Umieszczanie nielegalnych imigrantów na barkach – po wynajmowanej przez brytyjski rząd "Bibby Stockholm" planowane są następne – oraz w dawnych bazach wojskowych ma być sposobem na częściowe przynajmniej rozwiązanie niedającej się utrzymać na dłuższą metę sytuacji, w której kwaterowani są oni w wynajmowanych przez rząd hotelach.

Obecnie mieszka w nich ponad 51 tys. osób, co według mediów kosztuje budżet państwa ok. 5,6-6 milionów funtów dziennie, a do tego dochodzą straty pośrednie dla lokalnych gospodarek wynikające np. z faktu, że do hoteli nie przyjeżdżają turyści. Ponieważ standard zakwaterowania na barce jest niższy niż w hotelach, ma ona też służyć jako czynnik zniechęcający kolejnych nielegalnych imigrantów do przepraw przez kanał La Manche.

Specjalnie przystosowana barka

Na liczącej 93 metry długości barce, która została specjalnie przystosowana do tego celu, 506 nielegalnych imigrantów zostanie umieszczonych w znajdujących się na trzech poziomach 222 pokojach - przeważnie dwuosobowych, choć jest też kilka czteroosobowych i dwa sześcioosobowe. We wszystkich są łazienki, telewizor, a imigranci mogą korzystać z siłowni, placu do gry w koszykówkę, sali komputerowej, świetlic z grami. Będą dostawać trzy posiłki dziennie i mają zapewnioną opiekę medyczną. Z barki mogą dowolnie wychodzić, choć muszą ten fakt, podobnie jak i powrót, zgłaszać. Zalecane jest, aby wracali na nią przed godz. 23.

Zakwaterowani na barce mają być wyłącznie samotni mężczyźni między 18. a 65. rokiem życia, przeważnie pod koniec procesu azylowego, co oznacza, że większość z nich prawdopodobnie uzyska prawo do pozostania w Wielkiej Brytanii. Zgodnie z planem osoby przebywające na barce pozostaną tam trzy do sześciu miesięcy, do czasu rozpatrzenia ich wniosku o azyl, ale w niektórych przypadkach okres ten może potrwać dłużej.
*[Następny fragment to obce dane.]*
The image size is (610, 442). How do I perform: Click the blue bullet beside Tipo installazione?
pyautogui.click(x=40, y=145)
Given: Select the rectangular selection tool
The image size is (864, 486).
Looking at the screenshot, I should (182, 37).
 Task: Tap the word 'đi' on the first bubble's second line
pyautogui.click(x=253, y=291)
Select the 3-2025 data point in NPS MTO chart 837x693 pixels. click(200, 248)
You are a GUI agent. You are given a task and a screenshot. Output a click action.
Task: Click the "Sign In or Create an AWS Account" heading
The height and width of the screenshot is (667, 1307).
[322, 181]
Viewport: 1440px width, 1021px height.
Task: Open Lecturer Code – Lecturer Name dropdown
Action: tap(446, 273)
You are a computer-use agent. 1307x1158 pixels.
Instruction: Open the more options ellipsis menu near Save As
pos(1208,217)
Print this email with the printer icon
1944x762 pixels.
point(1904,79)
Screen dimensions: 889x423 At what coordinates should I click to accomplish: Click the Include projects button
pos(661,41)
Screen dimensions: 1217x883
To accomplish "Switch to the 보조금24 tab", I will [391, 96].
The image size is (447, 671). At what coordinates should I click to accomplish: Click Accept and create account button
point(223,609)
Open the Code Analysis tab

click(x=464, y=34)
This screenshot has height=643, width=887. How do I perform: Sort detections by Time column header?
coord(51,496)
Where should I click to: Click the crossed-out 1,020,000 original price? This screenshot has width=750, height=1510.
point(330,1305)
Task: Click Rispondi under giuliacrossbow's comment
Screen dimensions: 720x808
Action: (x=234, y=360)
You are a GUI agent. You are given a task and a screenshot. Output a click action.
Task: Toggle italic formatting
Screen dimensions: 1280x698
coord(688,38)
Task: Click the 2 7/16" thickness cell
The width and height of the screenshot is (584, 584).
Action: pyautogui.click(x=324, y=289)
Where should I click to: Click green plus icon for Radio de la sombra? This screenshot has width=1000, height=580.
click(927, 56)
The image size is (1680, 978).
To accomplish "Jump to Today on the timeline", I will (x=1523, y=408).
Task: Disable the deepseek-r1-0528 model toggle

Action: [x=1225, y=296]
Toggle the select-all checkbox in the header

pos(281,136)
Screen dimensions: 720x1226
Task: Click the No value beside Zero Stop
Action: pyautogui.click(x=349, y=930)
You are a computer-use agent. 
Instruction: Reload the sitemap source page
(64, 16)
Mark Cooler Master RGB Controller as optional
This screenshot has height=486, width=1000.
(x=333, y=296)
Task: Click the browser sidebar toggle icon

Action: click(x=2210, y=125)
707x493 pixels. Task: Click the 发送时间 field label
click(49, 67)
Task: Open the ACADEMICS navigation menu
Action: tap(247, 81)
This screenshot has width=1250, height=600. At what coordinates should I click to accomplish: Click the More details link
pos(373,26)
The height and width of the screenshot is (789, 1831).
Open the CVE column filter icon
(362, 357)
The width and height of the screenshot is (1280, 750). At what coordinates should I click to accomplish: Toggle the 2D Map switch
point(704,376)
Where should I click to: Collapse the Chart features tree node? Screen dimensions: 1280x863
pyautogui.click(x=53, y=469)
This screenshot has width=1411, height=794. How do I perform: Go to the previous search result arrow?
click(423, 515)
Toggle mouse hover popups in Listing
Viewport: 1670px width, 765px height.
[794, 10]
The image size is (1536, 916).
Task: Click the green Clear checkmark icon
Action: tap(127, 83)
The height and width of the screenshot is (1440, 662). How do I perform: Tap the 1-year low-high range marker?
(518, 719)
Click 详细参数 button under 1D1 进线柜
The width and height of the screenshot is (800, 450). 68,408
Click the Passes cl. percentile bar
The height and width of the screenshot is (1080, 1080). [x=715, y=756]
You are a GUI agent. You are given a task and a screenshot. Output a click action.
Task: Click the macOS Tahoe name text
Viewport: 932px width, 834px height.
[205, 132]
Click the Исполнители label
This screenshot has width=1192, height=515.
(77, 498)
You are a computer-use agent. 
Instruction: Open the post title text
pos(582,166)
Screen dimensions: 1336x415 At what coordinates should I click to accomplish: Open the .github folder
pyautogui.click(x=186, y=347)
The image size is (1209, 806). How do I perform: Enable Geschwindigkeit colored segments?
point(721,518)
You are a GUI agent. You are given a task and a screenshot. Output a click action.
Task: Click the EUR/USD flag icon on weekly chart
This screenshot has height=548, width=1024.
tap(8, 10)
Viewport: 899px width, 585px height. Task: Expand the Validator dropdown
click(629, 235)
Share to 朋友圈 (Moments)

Pomysł umieszczania nielegalnych imigrantów na barkach budzi spore kontrowersje. Przeciwko obecności "Bibby Stockholm" regularnie protestują mieszkańcy Portland, którzy wskazują na kwestie bezpieczeństwa, zwiększonej presji na świadczenia społeczne oraz negatywnego wpływu na ruch turystyczny. Z kolei organizacje pozarządowe zajmujące się pomocą imigrantom twierdzą, że jest to niehumanitarne, a koszt tego będzie tylko minimalnie niższy od tego, co rząd płaci za hotele.

Od początku 2023 roku do Wielkiej Brytanii nielegalnie przedostało się przez kanał La Manche 15 071 osób, co jest spadkiem o 15 proc. w stosunku do analogicznego okresu zeszłego roku, ale znacząco większą liczbą niż w tym samym punkcie 2021 roku, gdy wynosiła ona 10 703. Ubiegły rok był rekordowy, jeśli chodzi o liczbę nielegalnych imigrantów - przybyło ich 45 755, co było wzrostem o 60 proc. w stosunku do 2021 roku.